Wanguard will detect the DDoS in under 5 seconds and can perform whatever action you specify (eg: advertise the /32 IP being attacked via BGP so it can be blackholed. Or setup the action to call the mikrotik API and add a blackhole route for the /32 ip being attacked or the source ip’s that are attacking).

You can also break your network into segments and put firewalls on each of those segments. This way a DDoS should only affect one segment that is being attacked, while your other segments work and your CCR stays up.

SKYNET360 · November 10, 2016, 6:23pm

Thanks I will try this I do have like 60 firewall rules shoe I leave only the DDoser and DDosed rule in place?

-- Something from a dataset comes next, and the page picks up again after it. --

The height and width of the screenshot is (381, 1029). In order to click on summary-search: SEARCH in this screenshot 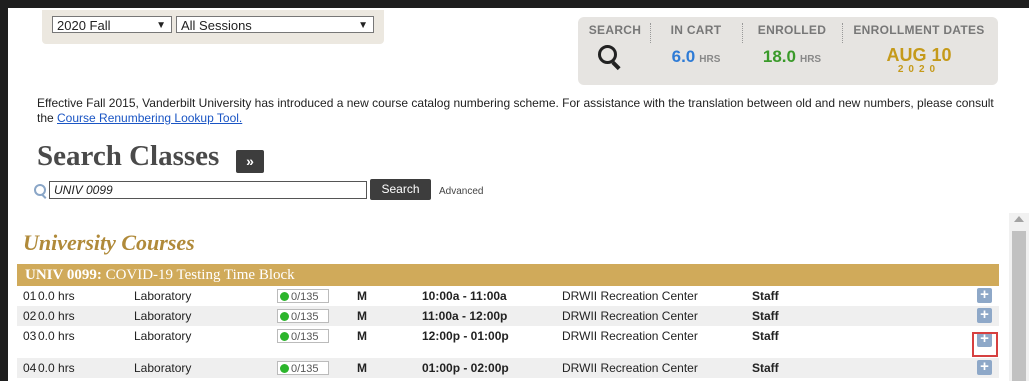, I will do `click(615, 51)`.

Murmaider · November 11, 2016, 12:02am

I would remove all firewall rules entirely and disable connection tracking as this will enable Fastpath on the router automatically (You can confirm by going to IP => Settings).
Let Wanguard detect the DDoS traffic and send blackhole routes for those addresses to your router.

In our testing, I found the DDoS rules on the mikrotik made matters worse when a large, high pps DDoS hits the router.
In our lab, I’ve been able to bring down mikrotik’s that use the DDoS rules with using 3 linux boxes with 10Gb interfaces, running hping3 and hitting a target behind the mikrotik.
However in fastpath mode, it handles this traffic without any issue.